7). By the ensuing ring cleavage, a chalcone structure could be formed which may be further reduced to a dihydrochalcone. However, neither of these compounds nor a fused five-membered structure similar to alphitonin was observed. The final product of luteolin degradation was 3-(3,4-dihydroxyphenyl)propionic acid, which was identified in fermentation experiments with resting cells (Fig.
7), comparable to the results obtained previously with growing cells of
E. ramulus(
19), which fermented luteolin and eriodictyol in the presence of glucose. Phloroglucinol is certainly another intermediate, as postulated for several flavonoid degradation pathways (
9,
18,
22), but its further degradation occurred instantly. Similar to our results, it was reported that eriodictyol is converted to 3-(3,4-dihydroxyphenyl)propionic acid by a strain of
Clostridium butyricum (
18).
The comparison of the pathways (Fig.
8 and
9) reveals that degradation of both quercetin and luteolin by
E. ramulus starts with the reduction of the double bond in the 2,3- position prior to the C-ring fission. The steps that follow differ due to the 3-hydroxyl group in the quercetin molecule, which is the only difference from the luteolin structure. This hydroxyl group seems to be a prerequisite for the formation of the alphitonin structure following C-ring cleavage. In contrast, the fission of the heterocyclic ring of eriodictyol, which results from luteolin, would lead directly to a chalcone structure, and for further transformation a second reduction step is assumed. These postulated intermediates could not be observed during luteolin conversion by resting cells, although such chalcones and dihydrochalcones are known to be stable (
6). It was shown previously that the dihydrochalcone phloretin is also degraded by growing cells of
E. ramulus in the presence of glucose (
19). The final products resulting from the B-ring of quercetin and luteolin, respectively, differ in one carbon atom within the side chain, indicating an additional decarboxylation step in the case of quercetin degradation. The notion that the degradation of flavonols and flavones by
E. ramulus occurs by two different pathways and involves different enzymes is supported by the finding that the taxifolin-transforming enzyme preparation did not transform eriodictyol, either in the presence or in the absence of oxygen (data not shown).

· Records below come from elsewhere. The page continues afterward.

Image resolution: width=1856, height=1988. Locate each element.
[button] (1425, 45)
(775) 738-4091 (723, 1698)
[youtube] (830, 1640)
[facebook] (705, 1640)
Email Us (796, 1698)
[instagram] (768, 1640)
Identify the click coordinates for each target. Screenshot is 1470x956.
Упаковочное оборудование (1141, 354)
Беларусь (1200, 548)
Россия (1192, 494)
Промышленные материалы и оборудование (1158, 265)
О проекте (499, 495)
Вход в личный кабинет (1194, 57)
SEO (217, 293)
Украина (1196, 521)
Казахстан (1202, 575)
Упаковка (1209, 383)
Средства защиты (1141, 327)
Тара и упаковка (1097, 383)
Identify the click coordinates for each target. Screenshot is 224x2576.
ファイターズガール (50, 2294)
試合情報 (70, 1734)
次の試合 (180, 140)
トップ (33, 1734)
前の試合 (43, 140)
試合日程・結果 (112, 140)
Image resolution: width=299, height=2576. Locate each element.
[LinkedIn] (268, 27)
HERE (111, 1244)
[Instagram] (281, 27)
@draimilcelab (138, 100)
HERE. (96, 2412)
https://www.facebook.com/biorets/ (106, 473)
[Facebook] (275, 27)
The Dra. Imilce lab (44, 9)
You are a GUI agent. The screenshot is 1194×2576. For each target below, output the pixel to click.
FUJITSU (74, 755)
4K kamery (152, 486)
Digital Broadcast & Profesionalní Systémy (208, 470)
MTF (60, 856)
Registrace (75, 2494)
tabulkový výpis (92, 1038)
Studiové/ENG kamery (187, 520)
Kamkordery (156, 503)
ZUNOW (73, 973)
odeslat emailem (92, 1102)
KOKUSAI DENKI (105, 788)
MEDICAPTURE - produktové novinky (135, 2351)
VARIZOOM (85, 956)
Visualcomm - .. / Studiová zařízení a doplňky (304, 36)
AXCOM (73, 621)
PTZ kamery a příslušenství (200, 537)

In conclusion, the fermentation by resting cells constitutes an advantageous method for the detection of intermediates of flavonoid degradation by intestinal bacteria. These bacterial metabolites should be included in investigations concerning the flavonoid effects after ingestion by humans. However, the characterization of the involved enzymes and the reaction mechanisms requires further studies with cell-free systems. This approach has already been initiated for the taxifolin isomerization as described above, and it will be continued in ongoing studies in our laboratories.